I read a book about a serial killer couple. It explained a lot, went into depth about their dominant/submissive relationships. It never mentioned how it happened though. Were they sitting around watching telly of an evening when one casually suggested they go murder a nurse?
I saw a documentary made by a girl who was starving herself to death. Not as an artistic statement, which would have made it okay, but because she wanted to be a model.
"One day I will be thin enough" she whispered, "just bones, no disgusting flesh".
* * * * *
That's how the German backpacker must have looked when they dug her up. We found the site. It looked so serene, crime scene tape still flapping in the breeze.
I slept with an anorexic woman once. It was like fucking a granny. Her spine all fused together and her knees creaked. She didn't get out of bed for three days.
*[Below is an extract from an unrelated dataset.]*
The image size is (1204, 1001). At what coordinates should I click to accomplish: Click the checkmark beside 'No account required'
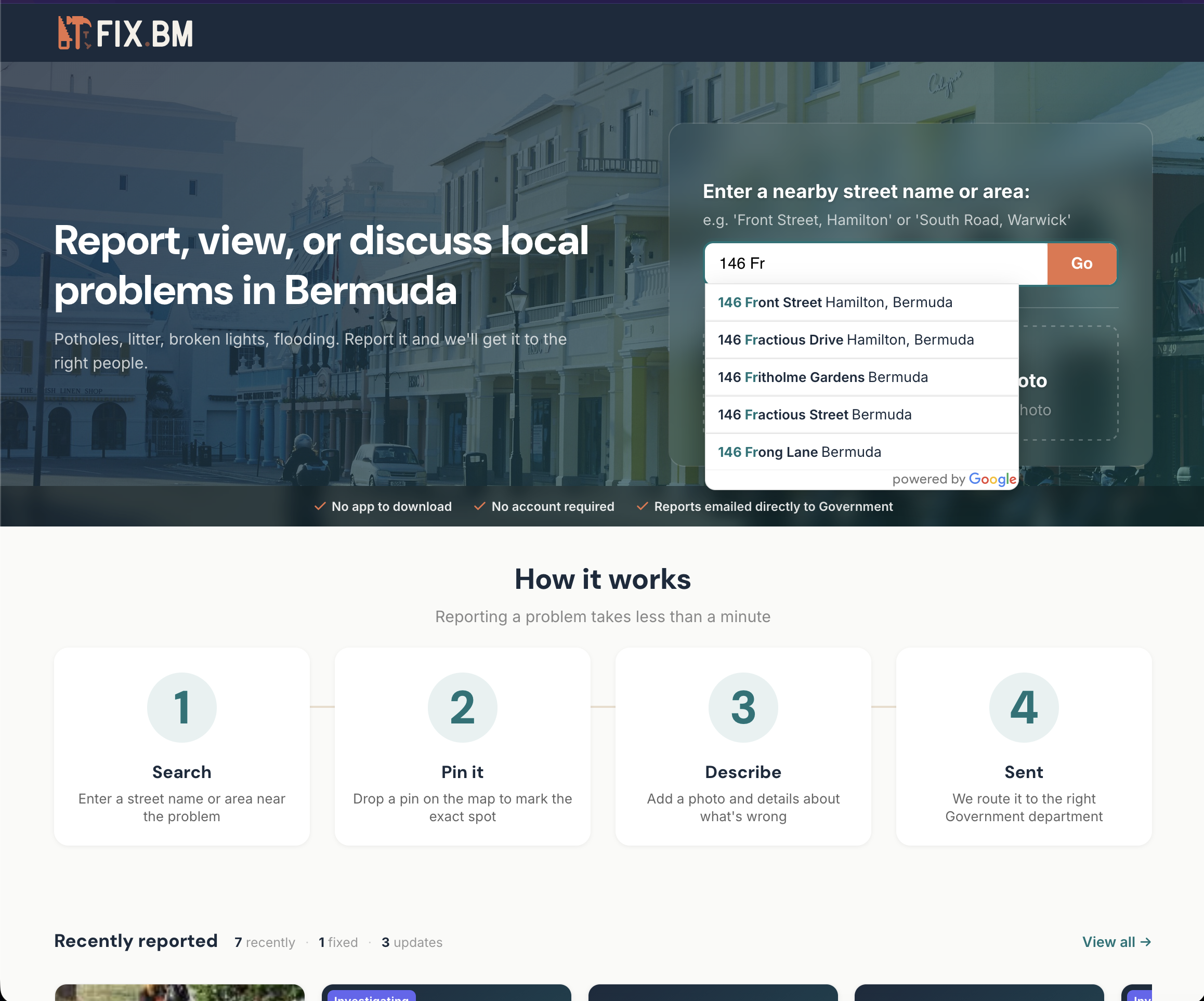(480, 507)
I thought she was lazy, or probably too weak. Later I learned that I had broken her.
Her limbs looked like that of a teacher I had in school. His name was Oswald and he dragged around behind him this horribly molested looking leg. He was formerly a postman and a dog had torn out his calf muscle one morning.
He told me while in detention that when travelling in the Sudan as a young man, he had, at a market one afternoon, come across a stall that sold tins of human meat in gravy. I'm not sure that I really believed him, though his eyes were convincing.
* * * * *
So we spent three days trekking through the forest. Once upon a time little creeks bubbling through ferns deep in the woods would have made a peaceful photograph, but these days, away from the surveillance cameras, they just seem sinister. We passed by abandoned picnic rest stops where ageing yellow umbrellas had blown off the tables, found an old hamburger sign that had sprouted green reeds where the lettuce once was, floating on a pond. A pair of discarded panties by a cliff in the middle of nowhere. One night, how close, impossible to tell in the dark, we heard whistling among the trees, and then screaming. The next evening, full moon, dead on midnight by the light of my wristwatch, a single howl rolled down through the valley.
By this time we had run out of cigarettes. Time to head back, without our catch.
Our girlfriend had left town with Brigitte, so I no longer had to buy those cherry Docs.
The Police eventually caught the killer. He walked with a limp. I read somewhere that he was a postman once, or maybe a teacher.
The bass player joined a black metal group called Scrofula and he went on the road. Occasionally, when he was in town and because it was convenient, he slept on my couch.